== Task goal ==
Rewrite every line of the items below as a numbered list, dropping the blank lines.
======== Information shown ========
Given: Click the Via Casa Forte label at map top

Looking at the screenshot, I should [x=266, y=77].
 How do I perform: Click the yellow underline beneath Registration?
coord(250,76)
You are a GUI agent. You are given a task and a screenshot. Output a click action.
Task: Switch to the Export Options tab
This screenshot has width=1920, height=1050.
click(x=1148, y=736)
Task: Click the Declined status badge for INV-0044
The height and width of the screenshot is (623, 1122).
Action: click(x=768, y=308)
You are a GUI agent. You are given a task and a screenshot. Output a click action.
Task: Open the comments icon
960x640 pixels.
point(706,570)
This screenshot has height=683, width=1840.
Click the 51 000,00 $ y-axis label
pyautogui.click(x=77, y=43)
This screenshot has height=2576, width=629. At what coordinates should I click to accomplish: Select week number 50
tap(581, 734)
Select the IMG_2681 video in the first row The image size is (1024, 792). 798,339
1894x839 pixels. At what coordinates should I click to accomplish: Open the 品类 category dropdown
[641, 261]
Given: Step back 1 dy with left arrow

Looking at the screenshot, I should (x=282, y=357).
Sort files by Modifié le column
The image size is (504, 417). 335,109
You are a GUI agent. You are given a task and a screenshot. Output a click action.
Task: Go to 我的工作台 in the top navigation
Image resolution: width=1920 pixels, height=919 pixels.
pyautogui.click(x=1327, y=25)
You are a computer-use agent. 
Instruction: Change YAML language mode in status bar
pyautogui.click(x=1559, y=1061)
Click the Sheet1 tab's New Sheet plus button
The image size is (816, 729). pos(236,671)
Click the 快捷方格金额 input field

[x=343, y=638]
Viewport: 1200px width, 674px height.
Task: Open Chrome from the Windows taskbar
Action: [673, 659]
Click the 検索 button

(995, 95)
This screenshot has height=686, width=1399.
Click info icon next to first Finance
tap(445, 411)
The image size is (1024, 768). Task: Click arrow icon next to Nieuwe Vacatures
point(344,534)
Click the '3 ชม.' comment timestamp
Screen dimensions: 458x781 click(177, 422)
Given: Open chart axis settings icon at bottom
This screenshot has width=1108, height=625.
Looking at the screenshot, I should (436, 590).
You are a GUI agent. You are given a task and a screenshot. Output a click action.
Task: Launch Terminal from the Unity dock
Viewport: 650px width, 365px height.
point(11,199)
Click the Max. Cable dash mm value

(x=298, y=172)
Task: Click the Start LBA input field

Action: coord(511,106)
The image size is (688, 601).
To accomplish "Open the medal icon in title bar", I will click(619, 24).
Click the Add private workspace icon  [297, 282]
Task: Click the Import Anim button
========
== Solution for this task ==
1. Given: Click the Via Casa Forte label at map top
2. Looking at the screenshot, I should [x=266, y=77].
3.  How do I perform: Click the yellow underline beneath Registration?
4. coord(250,76)
5. You are a GUI agent. You are given a task and a screenshot. Output a click action.
6. Task: Switch to the Export Options tab
7. This screenshot has width=1920, height=1050.
8. click(x=1148, y=736)
9. Task: Click the Declined status badge for INV-0044
10. The height and width of the screenshot is (623, 1122).
11. Action: click(x=768, y=308)
12. You are a GUI agent. You are given a task and a screenshot. Output a click action.
13. Task: Open the comments icon
14. 960x640 pixels.
15. point(706,570)
16. This screenshot has height=683, width=1840.
17. Click the 51 000,00 $ y-axis label
18. pyautogui.click(x=77, y=43)
19. This screenshot has height=2576, width=629. At what coordinates should I click to accomplish: Select week number 50
20. tap(581, 734)
21. Select the IMG_2681 video in the first row The image size is (1024, 792). 798,339
22. 1894x839 pixels. At what coordinates should I click to accomplish: Open the 品类 category dropdown
23. [641, 261]
24. Given: Step back 1 dy with left arrow
25. Looking at the screenshot, I should (x=282, y=357).
26. Sort files by Modifié le column
27. The image size is (504, 417). 335,109
28. You are a GUI agent. You are given a task and a screenshot. Output a click action.
29. Task: Go to 我的工作台 in the top navigation
30. Image resolution: width=1920 pixels, height=919 pixels.
31. pyautogui.click(x=1327, y=25)
32. You are a computer-use agent. 
33. Instruction: Change YAML language mode in status bar
34. pyautogui.click(x=1559, y=1061)
35. Click the Sheet1 tab's New Sheet plus button
36. The image size is (816, 729). pos(236,671)
37. Click the 快捷方格金额 input field
38. [x=343, y=638]
39. Viewport: 1200px width, 674px height.
40. Task: Open Chrome from the Windows taskbar
41. Action: [673, 659]
42. Click the 検索 button
43. (995, 95)
44. This screenshot has height=686, width=1399.
45. Click info icon next to first Finance
46. tap(445, 411)
47. The image size is (1024, 768). Task: Click arrow icon next to Nieuwe Vacatures
48. point(344,534)
49. Click the '3 ชม.' comment timestamp
50. Screen dimensions: 458x781 click(177, 422)
51. Given: Open chart axis settings icon at bottom
52. This screenshot has width=1108, height=625.
53. Looking at the screenshot, I should (436, 590).
54. You are a GUI agent. You are given a task and a screenshot. Output a click action.
55. Task: Launch Terminal from the Unity dock
56. Viewport: 650px width, 365px height.
57. point(11,199)
58. Click the Max. Cable dash mm value
59. (x=298, y=172)
60. Task: Click the Start LBA input field
61. Action: coord(511,106)
62. The image size is (688, 601).
63. To accomplish "Open the medal icon in title bar", I will click(619, 24).
64. Click the Add private workspace icon  [297, 282]
65. Task: Click the Import Anim button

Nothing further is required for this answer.